Ennesimo capitolo del poema epico Apple Vs Samsung, che vede da una parte un’importante vittoria per i coreani, che al contempo lasciano però cadere tutte le pretese di ingiunzione sui modelli della mela in Europa. Ma andiamo con ordine.

Il giudice Lucy Koh, (sempre lei) ha infatti respinto una richiesta di messa al bando di diversi dispositivi Samsung, motivando la decisione col fatto che Apple non è riuscita a dimostrare che sono stati proprio i brevetti infranti dai coreani a consentire loro di erodere quote di mercato a Cupertino.

Non ci sono indicazioni che Samsung spazzerà via la base di clientela di Apple o che butterà fuori Apple dal business degli smartphone.

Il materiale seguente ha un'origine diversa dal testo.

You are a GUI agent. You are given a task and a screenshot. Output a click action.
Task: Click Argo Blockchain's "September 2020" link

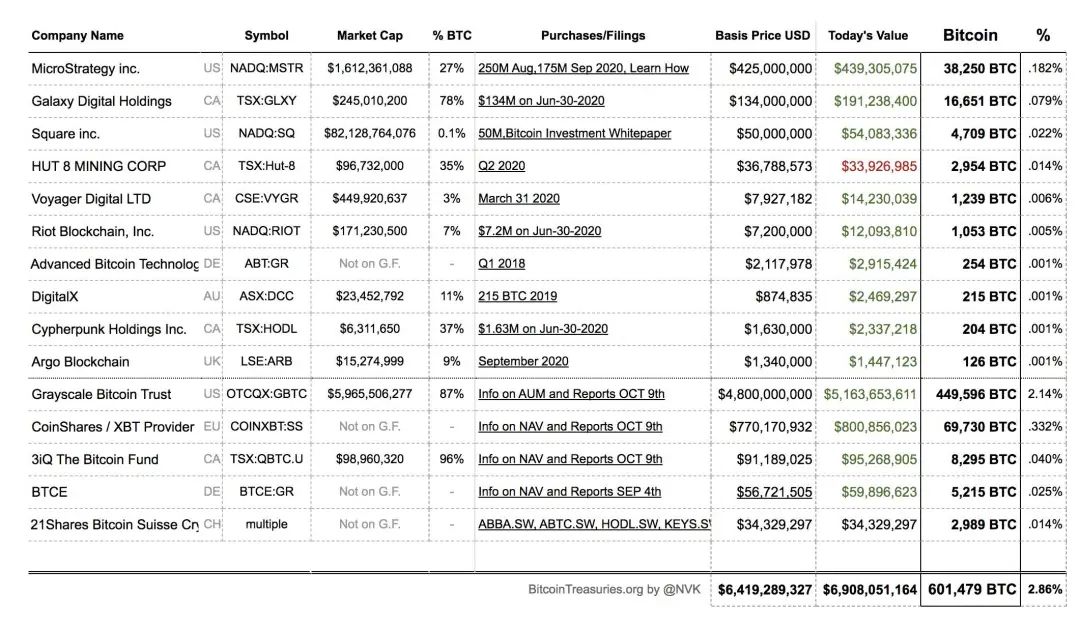(523, 361)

Il presente caso riguarda le vendite perse — non la perdita dell’abilità di essere un componente vitale del mercato. Non è un caso in cui le invenzioni brevettate siano essenziali per i prodotti che li violano.

Samsung non ha però gongolato per questa vittoria, e ha invece annunciato di aver ritirato le proprie richieste di ingiunzione contro i prodotti Apple in Germania, Regno Unito, Francia, Italia e Olanda:

Samsung rimane impegnata a licenziare le proprie tecnologie sulla base di termini imparziali, ragionevoli e non discriminatori, e siamo profondamente convinti che sia meglio quando le aziende competono a viso aperto nel mercato, piuttosto che nella corte. Secondo questo spirito, Samsung ha deciso di ritirare le proprie richieste di ingiunzione contro Apple sulla base dei nostri brevetti essenziali depositati nelle corti europee, nell’interesse di proteggere la libertà di scelta del consumatore.

A Natale insomma, Samsung è davvero più buona. O quantomeno finge di esserlo.